Immigration rise prompts NHS cost fears…

June 23, 2003

A report out today warns of the potential impact on the NHS of the cost of treating the rising numbers of patients with infectious diseases resulting from the very great increase in asylum and immigration in recent years.

Research by think-tank Migrationwatch indicates that the number of cases could run into tens of thousands and the potential cost to the NHS could amount to over a billion pounds for each year's arrivals.

The infections of particular concern are AIDS, the hepatitis viruses B and C and tuberculosis. These diseases represent specific, previously uncommon infections which, in some sending countries, are much more prevalent than in the UK. The authors multiplied the incidence of these diseases in the sending countries by the number of migrants from them to get an approximate measure of the likely number of cases arriving in Britain.

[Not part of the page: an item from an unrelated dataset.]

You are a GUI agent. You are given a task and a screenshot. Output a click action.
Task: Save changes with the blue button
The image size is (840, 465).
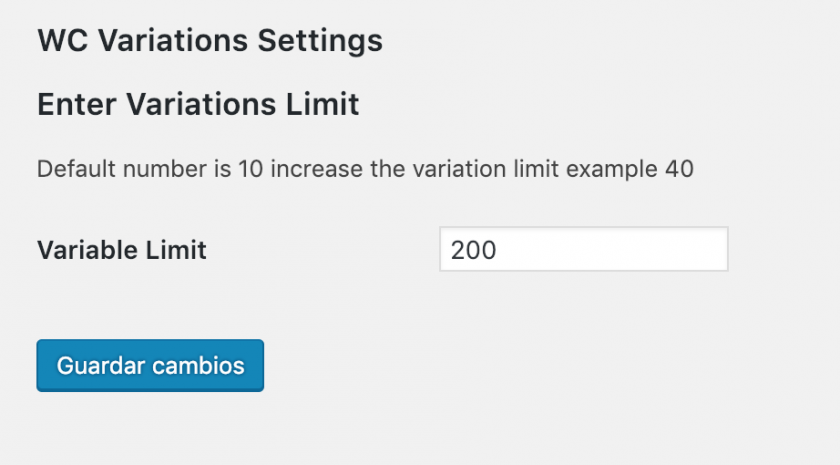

'The potential cost to the NHS is enormous in both financial and staff terms... It is absolutely essential that firm action be taken to prevent any further increase in this growing pool of potential infection. Furthermore, even a fraction of the money spent in the UK would treat a far larger number of patients in their own countries' said Professor Roger Williams, Professor of Hepetology at UCL and a member of the Migrationwatch Advisory Council.

For AIDS patients, it has been estimated that modern anti-viral therapy costs at least £15,000 a year. For hepatitis B and C the cost of annual therapy is £10-12,000. Both these infections can lead to progressive disease with repeated hospital admissions and prolonged outpatient surveillance with even higher costs for those that come finally to liver transplantation. There are also calls on primary care.

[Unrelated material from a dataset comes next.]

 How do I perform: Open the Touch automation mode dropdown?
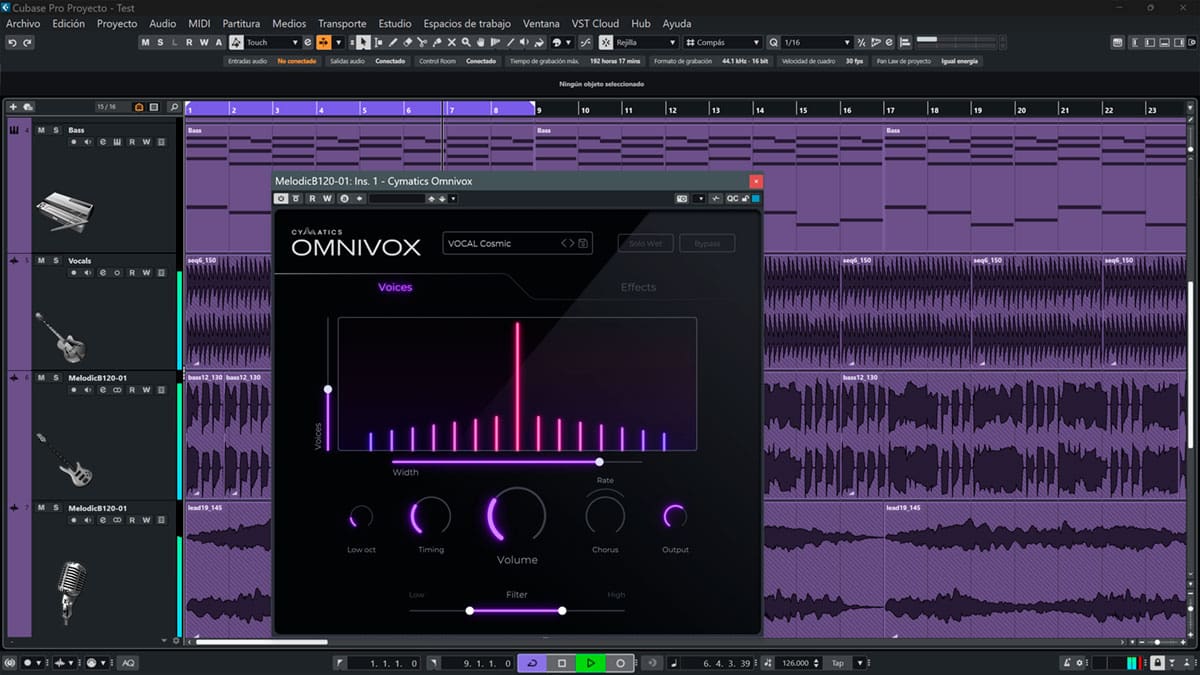point(272,42)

If 10,000 eventually require treatment for Hepatitis B for say, three years, the total cost would be £300 million. Similarly, 3,000 cases of Hepatitis C would cost £90 million. But the greatest costs arise from HIV which, once diagnosed will cost £15,000 for about ten years, depending on survival. This could amount to £150,000 per patient. Similar sums spent in the countries of origin could benefit a vastly greater number of sufferers.

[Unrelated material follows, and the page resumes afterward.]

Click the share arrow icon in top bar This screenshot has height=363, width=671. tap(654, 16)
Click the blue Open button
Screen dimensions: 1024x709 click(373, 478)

'We see our report as a contribution to the Government's recently announced urgent review of the issues surrounding immigration and health which we welcome. These numbers can only be orders of magnitude but it is clear that the introduction of pre-entry checks for work permit applicants and students is an urgent priority,' said Sir Andrew Green, Chairman of Migrationwatch UK. 'Indeed, there are few countries in the world where they are not already in place. Asylum seekers should be tested on arrival to minimise the risk of transmission'.

The evidence is contained in a submission by Migrationwatch UK to the joint All-Party Group on AIDS and the joint All-Party Group on Refugees who are enquiring into 'Migrants and HIV'. The Chairman and Professor Roger Williams, a member of the Advisory Council of Migrationwatch UK, have offered to give oral evidence to the two Groups.